Lack or Loss of something is required to set the symbolic in motion.
The Phallus is the signifier of lack
A woman’s sexual identity can, in fact, involve many different possible combinations, for unlike masculine and feminine structure, which in Lacan’s view constitute an either/or, there being no middle ground between them, ego identification can include elements from many different persons, both male and female. In other words, the imaginary level of sexual identity can, in and of itself, be extremely self-contradictory.

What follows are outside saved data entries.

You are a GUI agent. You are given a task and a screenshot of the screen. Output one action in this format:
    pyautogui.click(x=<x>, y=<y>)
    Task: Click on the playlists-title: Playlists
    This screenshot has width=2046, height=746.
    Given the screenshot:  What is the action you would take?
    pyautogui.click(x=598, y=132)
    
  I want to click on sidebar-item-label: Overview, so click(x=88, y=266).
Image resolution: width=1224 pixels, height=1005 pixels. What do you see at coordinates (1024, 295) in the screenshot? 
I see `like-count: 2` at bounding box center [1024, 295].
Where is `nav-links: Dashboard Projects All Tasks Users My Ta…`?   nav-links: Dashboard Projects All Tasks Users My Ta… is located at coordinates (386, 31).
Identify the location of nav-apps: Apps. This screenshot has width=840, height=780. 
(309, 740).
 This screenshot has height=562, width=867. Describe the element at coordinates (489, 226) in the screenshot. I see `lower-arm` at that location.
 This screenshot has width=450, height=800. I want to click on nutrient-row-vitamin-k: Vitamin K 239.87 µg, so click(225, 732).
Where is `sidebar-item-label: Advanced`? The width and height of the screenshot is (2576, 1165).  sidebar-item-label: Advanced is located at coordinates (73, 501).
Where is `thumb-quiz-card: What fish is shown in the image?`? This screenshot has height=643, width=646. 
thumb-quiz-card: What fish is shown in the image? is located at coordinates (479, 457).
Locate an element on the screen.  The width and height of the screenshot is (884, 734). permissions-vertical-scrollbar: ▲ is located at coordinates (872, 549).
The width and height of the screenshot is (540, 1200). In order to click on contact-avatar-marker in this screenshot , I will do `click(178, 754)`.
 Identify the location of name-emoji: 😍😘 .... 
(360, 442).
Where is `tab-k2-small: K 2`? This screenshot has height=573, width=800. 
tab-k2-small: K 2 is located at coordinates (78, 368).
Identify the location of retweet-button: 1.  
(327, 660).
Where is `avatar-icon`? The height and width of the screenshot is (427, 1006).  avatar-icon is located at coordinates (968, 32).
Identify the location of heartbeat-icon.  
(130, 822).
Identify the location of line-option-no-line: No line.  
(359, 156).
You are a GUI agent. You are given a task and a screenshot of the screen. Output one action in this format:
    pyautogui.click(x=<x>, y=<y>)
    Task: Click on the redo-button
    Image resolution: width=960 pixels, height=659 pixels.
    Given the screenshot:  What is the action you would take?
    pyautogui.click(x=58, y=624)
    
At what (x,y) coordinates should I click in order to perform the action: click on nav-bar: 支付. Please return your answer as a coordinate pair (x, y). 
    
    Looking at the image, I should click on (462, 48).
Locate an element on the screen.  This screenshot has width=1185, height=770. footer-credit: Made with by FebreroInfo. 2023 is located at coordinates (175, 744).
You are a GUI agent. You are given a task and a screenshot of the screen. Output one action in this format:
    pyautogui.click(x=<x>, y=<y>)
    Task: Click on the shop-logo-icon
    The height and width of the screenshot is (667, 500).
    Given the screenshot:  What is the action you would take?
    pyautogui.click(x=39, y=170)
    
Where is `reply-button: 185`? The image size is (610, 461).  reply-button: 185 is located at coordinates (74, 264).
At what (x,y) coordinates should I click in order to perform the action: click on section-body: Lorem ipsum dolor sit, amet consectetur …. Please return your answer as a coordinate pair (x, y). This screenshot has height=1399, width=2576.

The very existence of sexual identity (sexuation, to use Lacan’s term) at a level other than that of the ego, at the level of subjectivity, should dispel the mistaken notion so prevalent in the English-speaking world that a woman is not considered to be a subject at all in Lacanian theory. Feminine structure means feminine subjectivity. Insofar as a woman forms a relationship with a man, she is likely to be reduced to an object —object (a)— in his fantasy; and insofar as she is viewed from the perspective of masculine culture, she is likely to be reduced to nothing more than a collection of male fantasy object dressed up in culturally stereotypical clothes: i(a), that is, an image contains yet disguises object (a). That may very well imply a loss of subjectivity in the common, everyday sense of the word —”being in control of one’s life,” “being an agent to be reckoned with,” and so on— but it in no way implies a loss of subjectivity in the Lacanian sense of the term. The very adoption of a position or stance with respect to (an experience of) jouissance involves and implies subjectivity. Once adopted, a feminine subject will have come into being. The extent to which that particular subject subjectivizes her or his world is another question.